Saturday, March 29, 2008

Complex Phraseology

I speak several different languages. I speak a different language with of the different species that I know and communicate with. There are so many of them – both languages and species- in this world…hell, in my own house!

Take my parents for example, they gave birth to me. I’m a part of them- 1) physically (I live with them and I’m a part of their family) and 2) physically (as in they produced me, yeah you know what I mean!). They’ve seen me grow in height, width and every other way possible and they still do. Then how is it that they don’t understand many of the most important things that I feel they should understand. By most important things I don’t mean clichéd teenage problems relating to boyfriends, smoking, drinking, absence of privacy blah blah blah. What I mean is, they don’t think the way I do – maybe they don’t even try. I know that I probably am, but I don’t mean to sound like an emo-child who is on awful terms with her parents because in my case, it’s nothing like that at all. I love my parents a lot- yeah they scream, shout, nag, crib, criticize, deny and make a big deal out of every minuscule thing possible- but that’s the way they are. They will never walk out on me no matter what I do, and I will never walk out on them –it’s a thought so outrageous that even thinking of thinking such a thought makes me laugh. – Then why the hell am I complaining about them not understanding me here? Well because they don’t, and just because I am!

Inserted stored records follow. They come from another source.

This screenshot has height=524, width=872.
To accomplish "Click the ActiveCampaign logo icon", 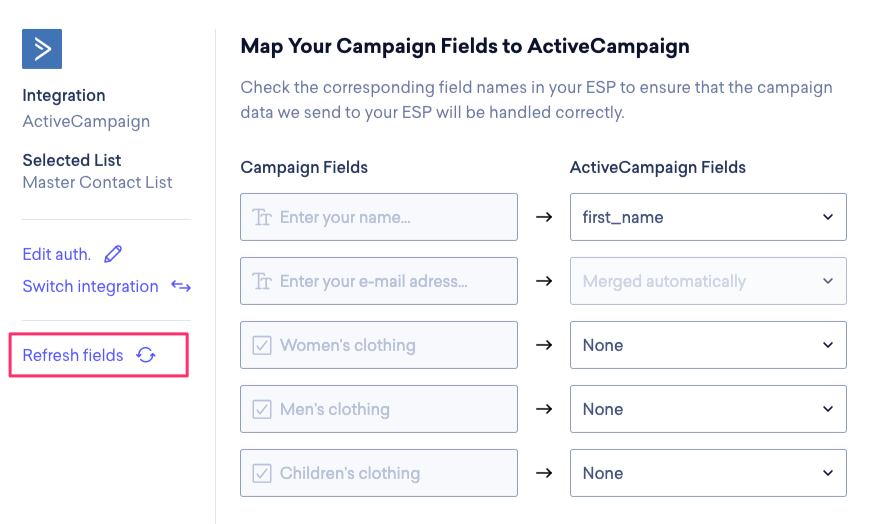I will click(x=42, y=48).
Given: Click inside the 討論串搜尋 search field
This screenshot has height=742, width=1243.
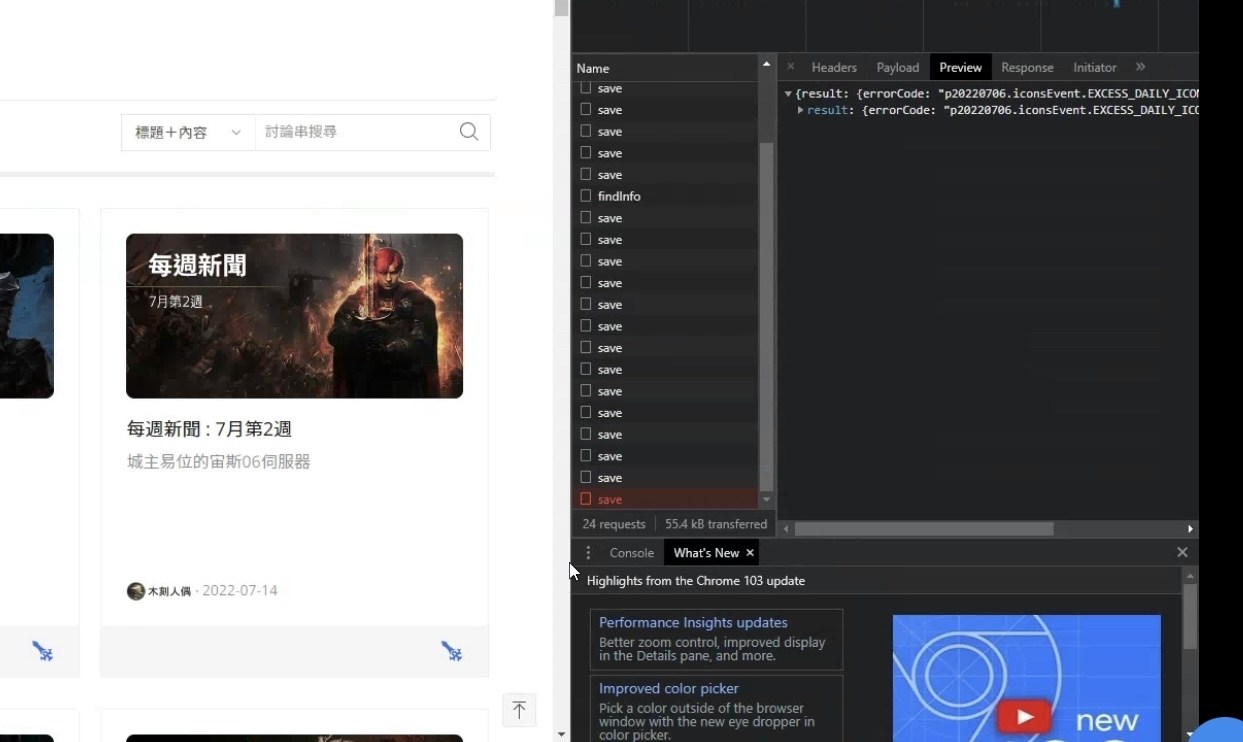Looking at the screenshot, I should [350, 131].
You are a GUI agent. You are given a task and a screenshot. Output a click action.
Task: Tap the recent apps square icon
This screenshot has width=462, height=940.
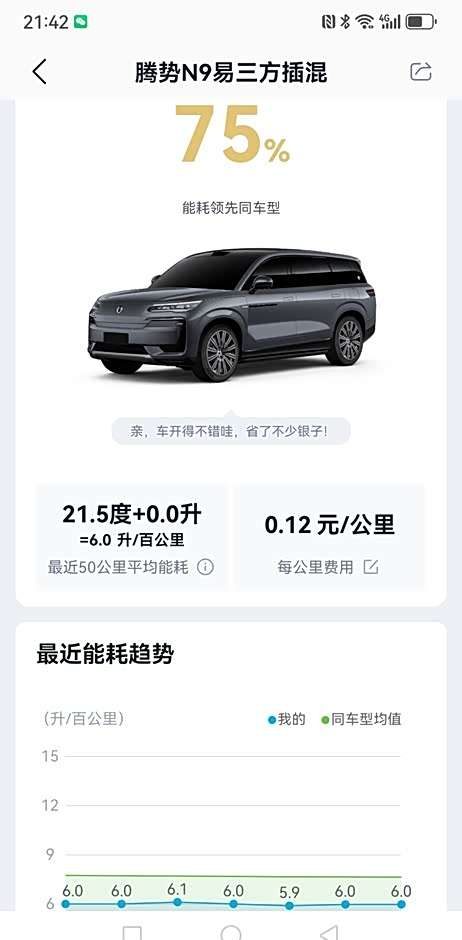pyautogui.click(x=132, y=933)
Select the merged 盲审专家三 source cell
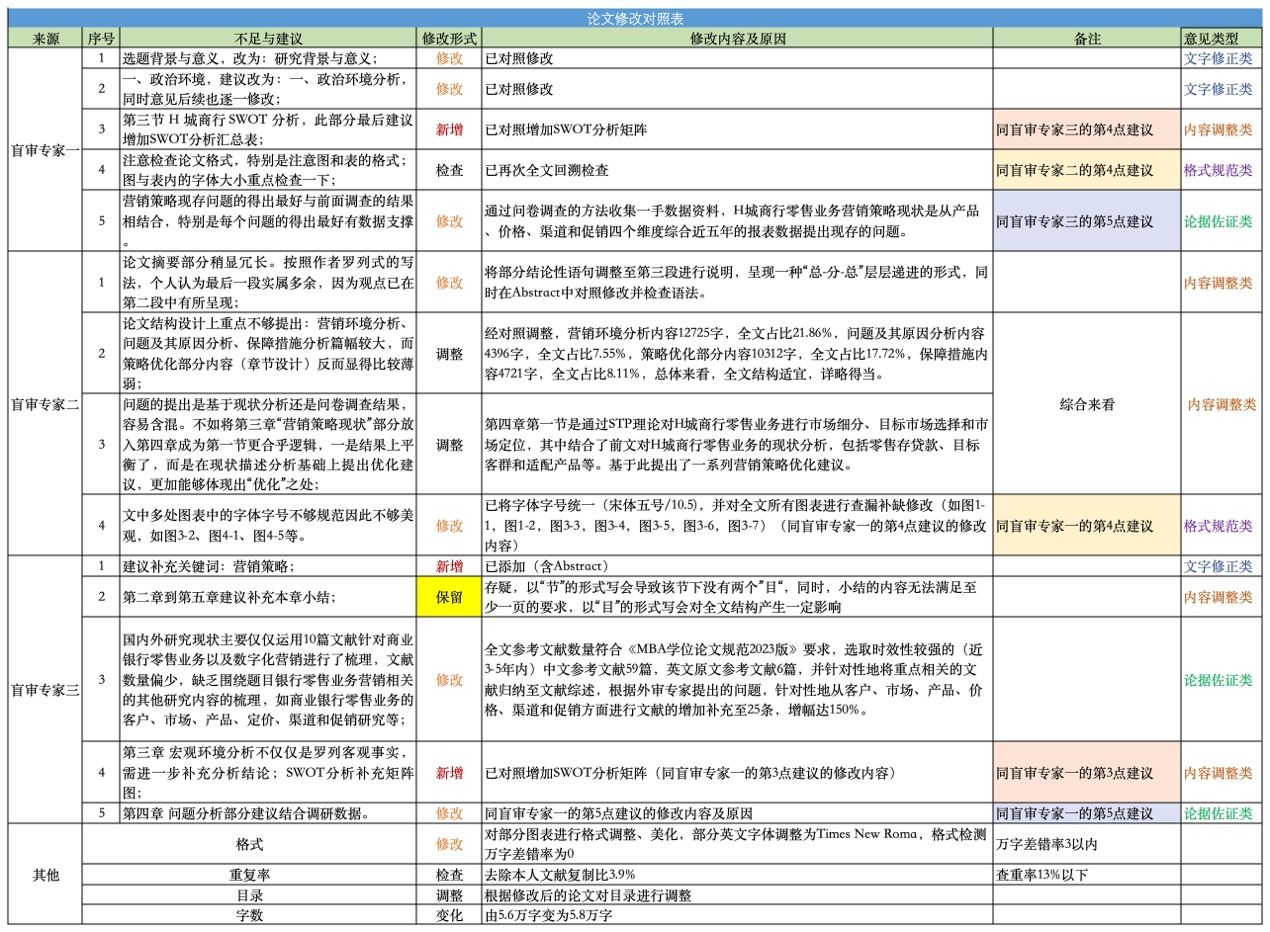Viewport: 1270px width, 932px height. coord(46,690)
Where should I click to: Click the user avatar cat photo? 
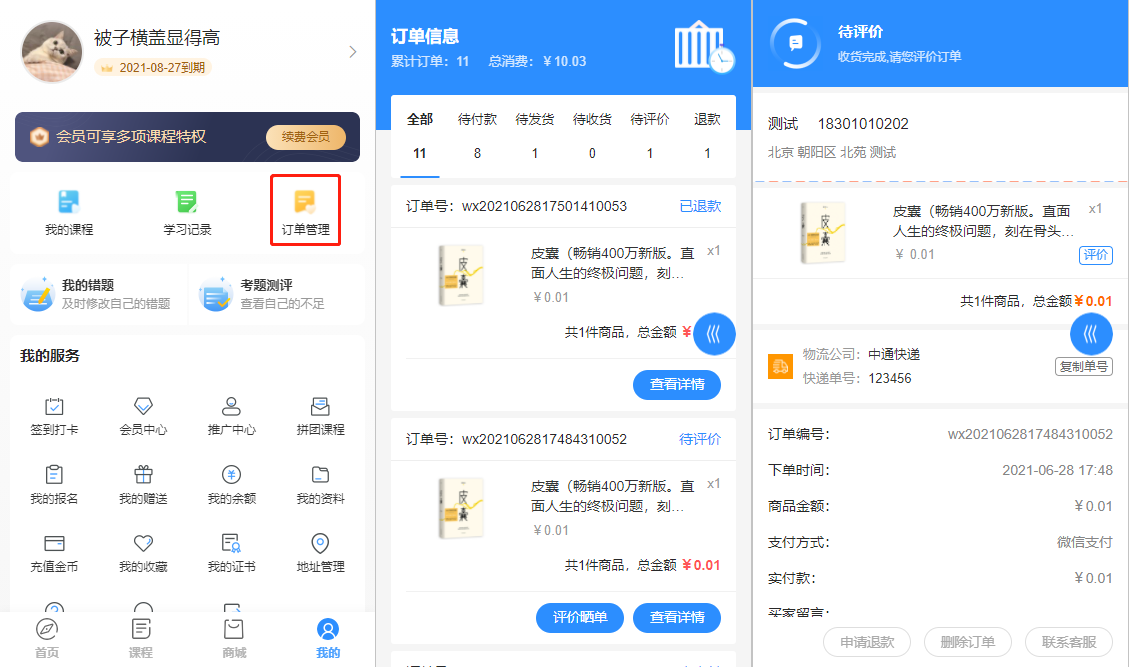point(52,52)
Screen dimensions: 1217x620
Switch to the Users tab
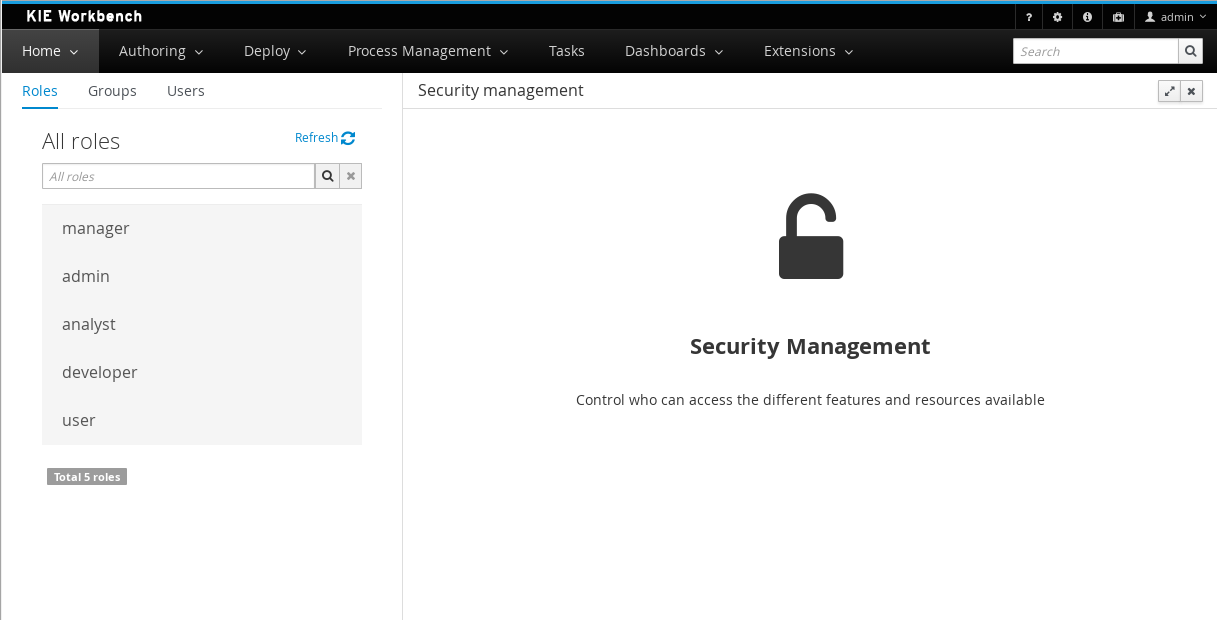(186, 91)
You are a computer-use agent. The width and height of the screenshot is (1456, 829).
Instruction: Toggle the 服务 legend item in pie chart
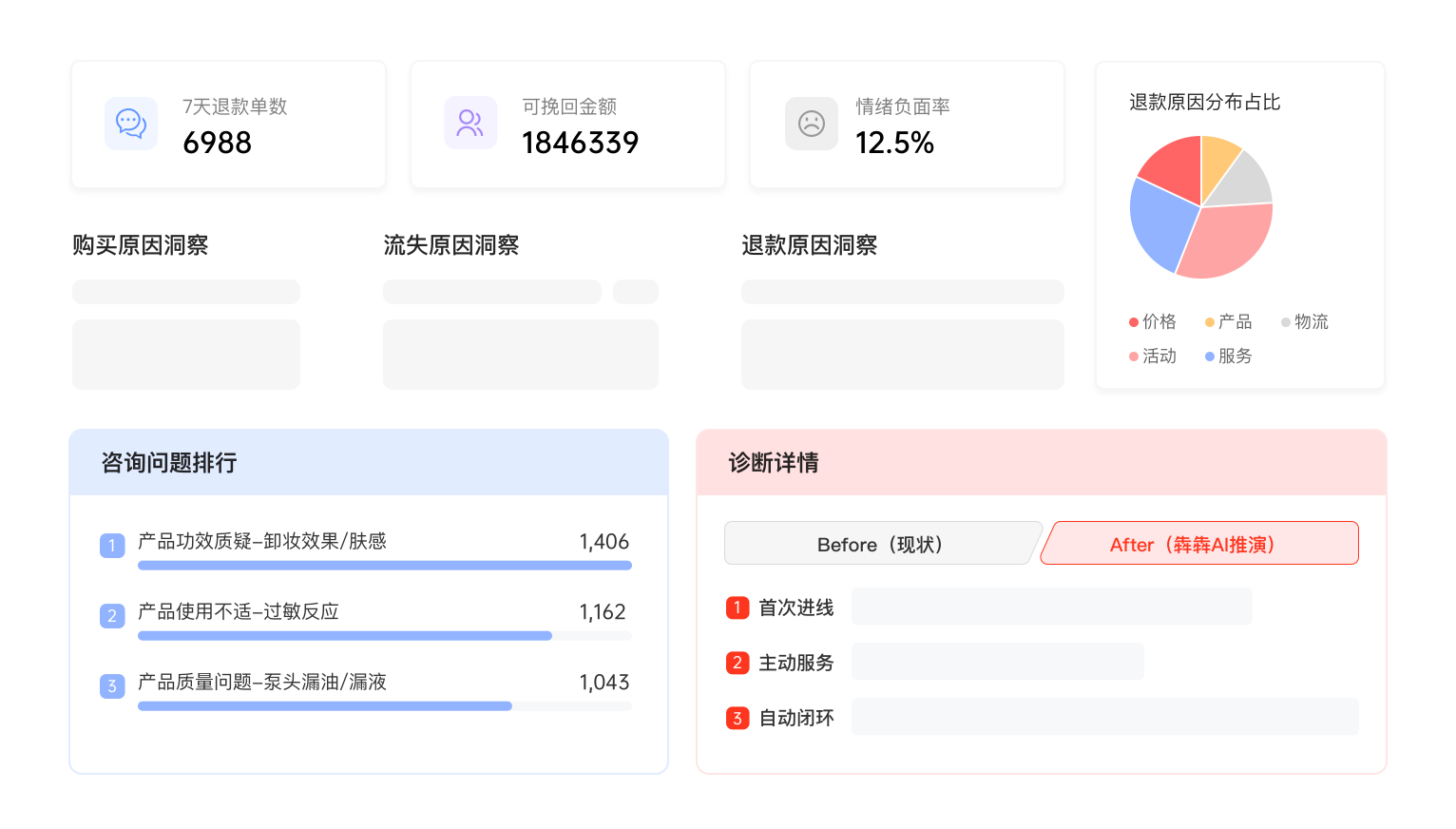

It’s weird the way they know what I like to eat but not the colour that I would like to wear. Some of the things, or come to think of it, actually most of the things they tell me to do are just some kind of warped portrayal of meaningless and useless authority that makes sense to beings of only forty years and older. They think they understand and know everything, but they really don’t and the way they assume themselves to be correct is what really makes me angry, and when I protest, they call me a rebel, they call me out-of-control, they call me a psycho. Not that I’m saying that I’m not a psycho, but that’s beside the point here. The point is that assuming such things isn’t right and forcing your assumptions on others not right at all. They also have another problem with admitting their faults. I’m not trying to sound like a goody-two-shoe here, but hey, I admit all my faults, and I even admit that I do over-react very badly at times, but I can never get them to admit their faults, especially my mom. Man, she can kill some guy and say “yeah so what, what’re you going to do about it huh?!”………….Trust me, it’s not as cool as it sounds. It’s pretty frustrating.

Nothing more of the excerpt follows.